Spam Control
Into Thin Air
The war against spam is never ending, but battles are being won as carriers turn to interdiction services to block millions of inappropriate messages.
Businesses don't allow solicitation to be done within their walls, yet many companies do little or nothing to stop e-mail solicitations that pester employees with commercial and sexual offers inappropriate for the workplace. And if it can get any worse, such e-mail often houses viruses that can cripple systems.
“We were getting literally millions of e-mail messages pointed to our domain,” says John White, vice president of IT at Central Insurance Companies, a regional personal and commercial lines carrier. “We get millions of those from spammers. It's a bandwidth issue and a storage issue.

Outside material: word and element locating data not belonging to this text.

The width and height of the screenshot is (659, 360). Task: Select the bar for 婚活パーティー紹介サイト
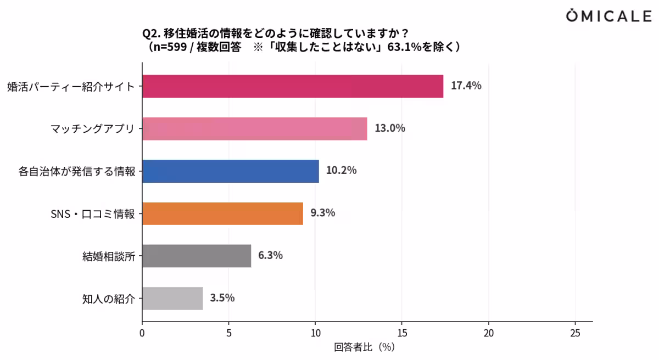pos(292,86)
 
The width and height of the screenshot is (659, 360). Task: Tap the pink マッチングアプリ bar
pos(254,128)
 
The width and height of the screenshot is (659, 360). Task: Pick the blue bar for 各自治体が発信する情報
pos(230,171)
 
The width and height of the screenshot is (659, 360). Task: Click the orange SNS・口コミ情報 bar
pos(222,213)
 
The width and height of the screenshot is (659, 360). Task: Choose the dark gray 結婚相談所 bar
pos(196,256)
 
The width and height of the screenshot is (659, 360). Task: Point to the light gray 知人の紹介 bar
pos(172,299)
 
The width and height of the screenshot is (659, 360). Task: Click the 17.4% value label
pos(466,86)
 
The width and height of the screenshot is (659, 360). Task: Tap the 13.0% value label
pos(390,128)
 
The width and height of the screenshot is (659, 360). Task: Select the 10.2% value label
pos(341,171)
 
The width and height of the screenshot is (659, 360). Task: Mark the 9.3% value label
pos(322,213)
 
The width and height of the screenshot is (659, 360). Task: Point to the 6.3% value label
pos(270,255)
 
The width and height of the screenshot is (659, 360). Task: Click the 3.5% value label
pos(222,298)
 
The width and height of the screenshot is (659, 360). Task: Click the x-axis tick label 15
pos(402,333)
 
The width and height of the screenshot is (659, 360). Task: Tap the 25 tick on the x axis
pos(575,333)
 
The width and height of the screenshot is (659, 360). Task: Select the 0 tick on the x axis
pos(142,333)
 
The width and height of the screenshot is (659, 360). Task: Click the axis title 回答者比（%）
pos(364,347)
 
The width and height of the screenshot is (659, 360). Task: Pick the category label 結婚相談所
pos(108,256)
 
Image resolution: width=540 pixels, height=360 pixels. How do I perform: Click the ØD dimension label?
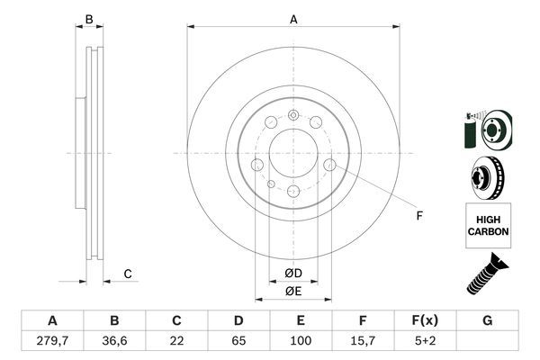293,273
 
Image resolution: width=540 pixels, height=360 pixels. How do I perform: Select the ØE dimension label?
293,292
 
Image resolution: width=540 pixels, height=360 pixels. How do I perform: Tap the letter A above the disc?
293,19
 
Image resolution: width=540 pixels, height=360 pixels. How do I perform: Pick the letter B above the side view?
88,19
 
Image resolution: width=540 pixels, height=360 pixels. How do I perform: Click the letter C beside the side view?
128,274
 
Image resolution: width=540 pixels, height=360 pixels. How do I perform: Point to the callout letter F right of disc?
418,214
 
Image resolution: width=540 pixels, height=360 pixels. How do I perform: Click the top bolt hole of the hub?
293,114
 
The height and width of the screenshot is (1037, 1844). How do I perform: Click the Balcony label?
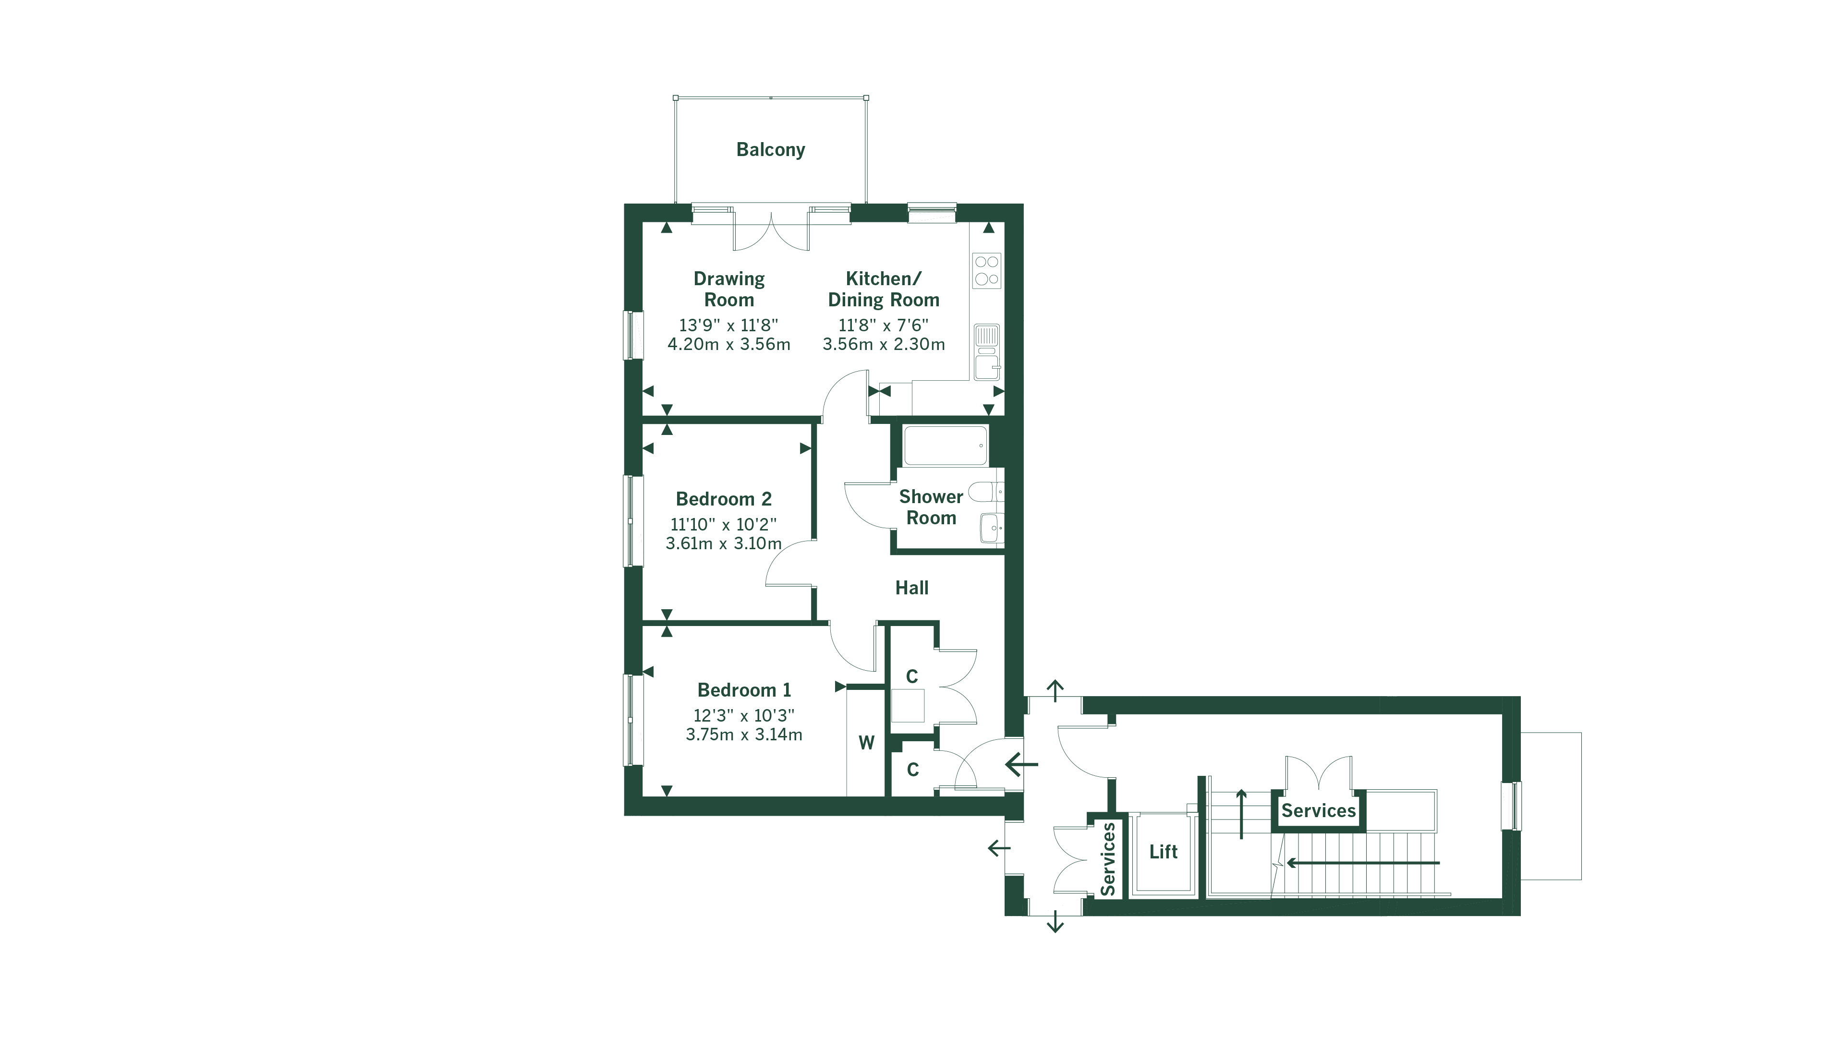point(770,150)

We needed something to filter out all the garbage.”
Central turned to Gateway Defender to deal with the issue. “We had been trying to manage this internally, but Gateway Defender had a solution that fit our needs perfectly,” says White. Central researched other services, but White found them to be more expensive and not as hands-on in dealing with customers. “We have very good access to these folks because they are hungry and they are small,” he asserts. “You don't go through a lot of layers of technical folks to get some information.”
What White likes about Gateway Defender is the service is on a front end Central can work with but doesn't have to maintain. “We're not dedicating ser-vers or resources or anything in here,” he explains. “It's all external, and [e-mail] is filtered on [Gateway's] servers.”

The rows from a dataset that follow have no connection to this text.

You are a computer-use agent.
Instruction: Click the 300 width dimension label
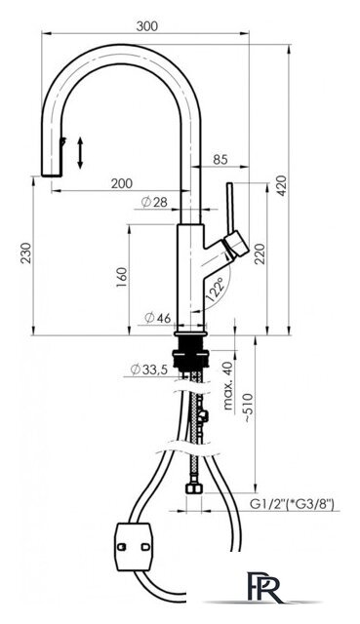pyautogui.click(x=147, y=26)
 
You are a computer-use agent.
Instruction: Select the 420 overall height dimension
pyautogui.click(x=282, y=185)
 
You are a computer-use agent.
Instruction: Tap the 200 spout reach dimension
pyautogui.click(x=121, y=183)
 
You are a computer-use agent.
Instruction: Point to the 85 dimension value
pyautogui.click(x=220, y=159)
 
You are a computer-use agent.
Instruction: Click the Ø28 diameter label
pyautogui.click(x=154, y=203)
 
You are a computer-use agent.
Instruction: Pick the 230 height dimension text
pyautogui.click(x=26, y=253)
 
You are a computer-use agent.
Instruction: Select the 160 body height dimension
pyautogui.click(x=122, y=278)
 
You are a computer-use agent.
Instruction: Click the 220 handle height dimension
pyautogui.click(x=260, y=254)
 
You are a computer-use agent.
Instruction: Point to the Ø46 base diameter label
pyautogui.click(x=158, y=318)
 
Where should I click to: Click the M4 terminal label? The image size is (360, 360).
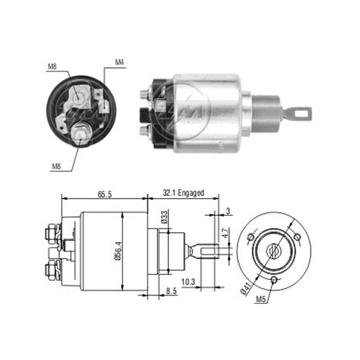[120, 62]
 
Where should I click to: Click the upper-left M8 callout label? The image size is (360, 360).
[52, 67]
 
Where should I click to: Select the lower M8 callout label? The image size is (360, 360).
[56, 166]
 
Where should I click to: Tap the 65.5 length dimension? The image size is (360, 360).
[104, 194]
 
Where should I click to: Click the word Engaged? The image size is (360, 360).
[191, 193]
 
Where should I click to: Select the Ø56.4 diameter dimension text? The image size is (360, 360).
[118, 251]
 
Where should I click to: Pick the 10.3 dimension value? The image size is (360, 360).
[188, 282]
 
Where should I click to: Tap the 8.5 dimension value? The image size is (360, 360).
[171, 291]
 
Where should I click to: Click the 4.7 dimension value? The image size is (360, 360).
[225, 233]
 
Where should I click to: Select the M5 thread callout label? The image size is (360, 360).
[261, 299]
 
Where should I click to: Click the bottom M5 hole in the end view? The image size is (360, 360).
[274, 280]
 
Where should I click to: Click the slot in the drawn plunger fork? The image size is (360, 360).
[209, 251]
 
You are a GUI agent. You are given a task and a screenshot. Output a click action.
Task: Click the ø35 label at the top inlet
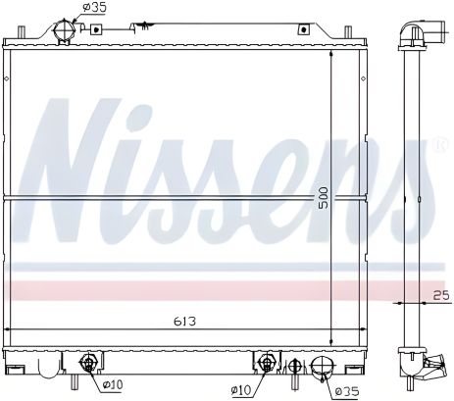(x=94, y=7)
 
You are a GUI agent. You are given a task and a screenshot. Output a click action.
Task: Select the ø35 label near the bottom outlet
(x=347, y=391)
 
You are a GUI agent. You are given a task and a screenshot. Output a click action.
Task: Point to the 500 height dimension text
(x=323, y=198)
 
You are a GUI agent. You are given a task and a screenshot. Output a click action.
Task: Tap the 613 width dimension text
(x=185, y=322)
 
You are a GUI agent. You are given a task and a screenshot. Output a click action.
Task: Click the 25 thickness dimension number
(x=441, y=295)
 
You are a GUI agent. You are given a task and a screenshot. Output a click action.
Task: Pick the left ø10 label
(x=113, y=384)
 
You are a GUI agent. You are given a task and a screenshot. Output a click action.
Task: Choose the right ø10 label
(x=241, y=389)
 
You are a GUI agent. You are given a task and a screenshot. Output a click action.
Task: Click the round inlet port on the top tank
(x=65, y=30)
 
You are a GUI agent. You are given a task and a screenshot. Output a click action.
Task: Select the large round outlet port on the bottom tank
(x=322, y=367)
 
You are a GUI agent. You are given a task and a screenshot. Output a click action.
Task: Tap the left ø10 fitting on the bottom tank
(x=87, y=363)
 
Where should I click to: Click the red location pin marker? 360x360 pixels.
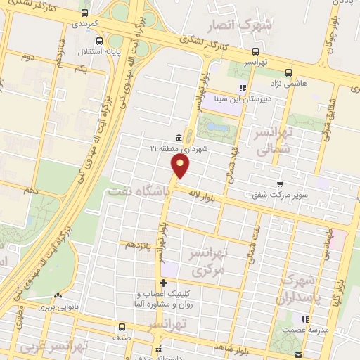point(181,166)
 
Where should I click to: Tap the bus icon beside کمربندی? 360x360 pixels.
point(85,13)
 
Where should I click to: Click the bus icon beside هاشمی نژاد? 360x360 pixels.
point(288,72)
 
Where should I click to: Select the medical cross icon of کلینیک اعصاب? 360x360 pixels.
point(163,283)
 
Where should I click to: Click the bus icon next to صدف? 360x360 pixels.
point(122,327)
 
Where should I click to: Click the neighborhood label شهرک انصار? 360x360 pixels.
point(236,27)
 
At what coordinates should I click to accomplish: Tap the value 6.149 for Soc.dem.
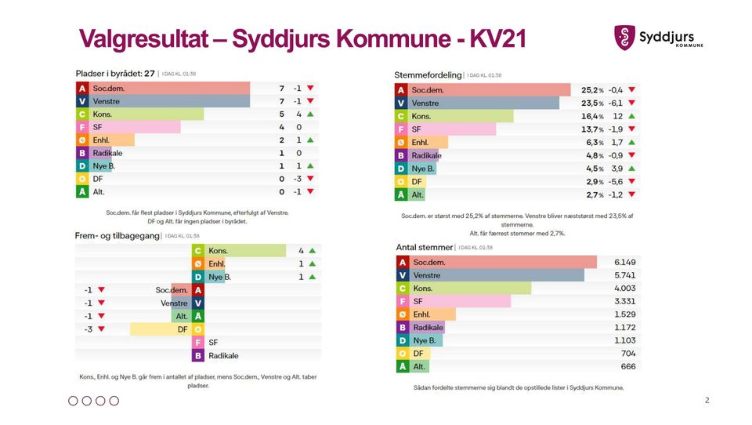tap(624, 262)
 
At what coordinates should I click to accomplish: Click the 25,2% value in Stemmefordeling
tap(592, 89)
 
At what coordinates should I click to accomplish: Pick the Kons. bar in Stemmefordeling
tap(461, 116)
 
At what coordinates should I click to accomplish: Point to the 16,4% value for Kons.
tap(592, 116)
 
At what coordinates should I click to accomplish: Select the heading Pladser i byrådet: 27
tap(116, 73)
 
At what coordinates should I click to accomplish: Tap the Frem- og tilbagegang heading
tap(118, 235)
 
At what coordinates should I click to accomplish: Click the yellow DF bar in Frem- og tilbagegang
tap(161, 329)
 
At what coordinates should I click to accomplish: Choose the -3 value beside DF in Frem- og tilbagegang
tap(89, 329)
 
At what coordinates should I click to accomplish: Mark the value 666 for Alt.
tap(627, 366)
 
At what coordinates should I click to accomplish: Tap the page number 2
tap(707, 401)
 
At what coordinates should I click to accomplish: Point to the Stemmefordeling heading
tap(428, 74)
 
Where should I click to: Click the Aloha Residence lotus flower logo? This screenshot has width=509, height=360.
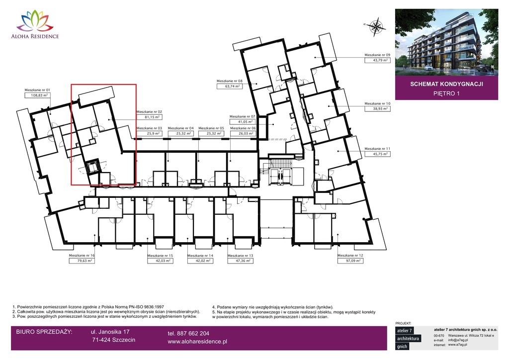pyautogui.click(x=35, y=21)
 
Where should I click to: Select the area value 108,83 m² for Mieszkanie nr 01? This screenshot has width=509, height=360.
pyautogui.click(x=38, y=95)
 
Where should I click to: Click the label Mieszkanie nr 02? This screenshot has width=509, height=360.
pyautogui.click(x=149, y=112)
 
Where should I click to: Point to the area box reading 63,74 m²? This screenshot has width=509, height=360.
pyautogui.click(x=230, y=87)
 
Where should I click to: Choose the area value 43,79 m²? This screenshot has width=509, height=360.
pyautogui.click(x=378, y=60)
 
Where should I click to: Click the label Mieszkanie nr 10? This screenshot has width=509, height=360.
pyautogui.click(x=378, y=103)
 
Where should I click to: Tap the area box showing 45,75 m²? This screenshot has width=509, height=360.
pyautogui.click(x=378, y=154)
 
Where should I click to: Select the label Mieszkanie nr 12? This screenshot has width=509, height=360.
pyautogui.click(x=350, y=256)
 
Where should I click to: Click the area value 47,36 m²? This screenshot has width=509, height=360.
pyautogui.click(x=241, y=261)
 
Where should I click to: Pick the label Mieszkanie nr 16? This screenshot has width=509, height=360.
pyautogui.click(x=82, y=256)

Gateway Defender offers the capability of opening or closing the mailbox as much as the customer wants. “If there are specific senders out there whom we know we are getting bombed with, we just can close off anything from them,” says White. “Or we can say [to Gateway] here is something that isn't passing the filter for some reason, and it's a business partner of ours. We can open the door [for those messages] because we know they are a legitimate source.”
Central provides Gateway with all its valid e-mail addresses. From there, certain filters can be adjusted. “[Gateway] is going to start with a base set of filters. An example would be adult material,” says White. “Gateway is going to screen the header and some of the content looking for keywords. If something related to adult material comes in, [the system] is going to stop that even if [the message] has a [valid] address. It does the same thing with questionable language. If there are any executables that could be dangerous, those are going to be blocked.”
Dealing with spammers is like a game, comments White, with each side trying to stay ahead of the other. “Let's say we have some filters in place, and they are working on 98 percent [of the e-mail],” he says. “In two months, they might be working at 80 percent because the spammers are figuring out how to beat the filters.” When inappropriate material makes it through the filters, he adds, it is returned to a Gateway Defender e-mail account where the company will examine the message and determine how to beef up the filters to stop similar messages.
Some messages get stopped on the Gateway servers and reside there. “We have a process where we review those to make sure there is nothing out there that should come through,” says White. “The nature of the beast is something gets blocked that should have been allowed through. If one of our employees comes to us [with this problem], we can go to the Gateway Web site, scan our list of e-mail, and see whether there is something that got blocked. Our tech systems people can release [the e-mail]. It happens rarely. If you have any type of decent filtering in place, you're not going to get away from that. If there is any downside, it is the small percent that potentially gets blocked that shouldn't get blocked–less than one percent. What's important is we have a mechanism in place where we can go and check that.”
In the first six months of 2005 Gateway Defender blocked more than 4,000 e-mail messages sent to Central that contained viruses. “We have our own virus protection for what does get through, but we want [Gateway] on the perimeter to block as much as it possibly can,” concludes White.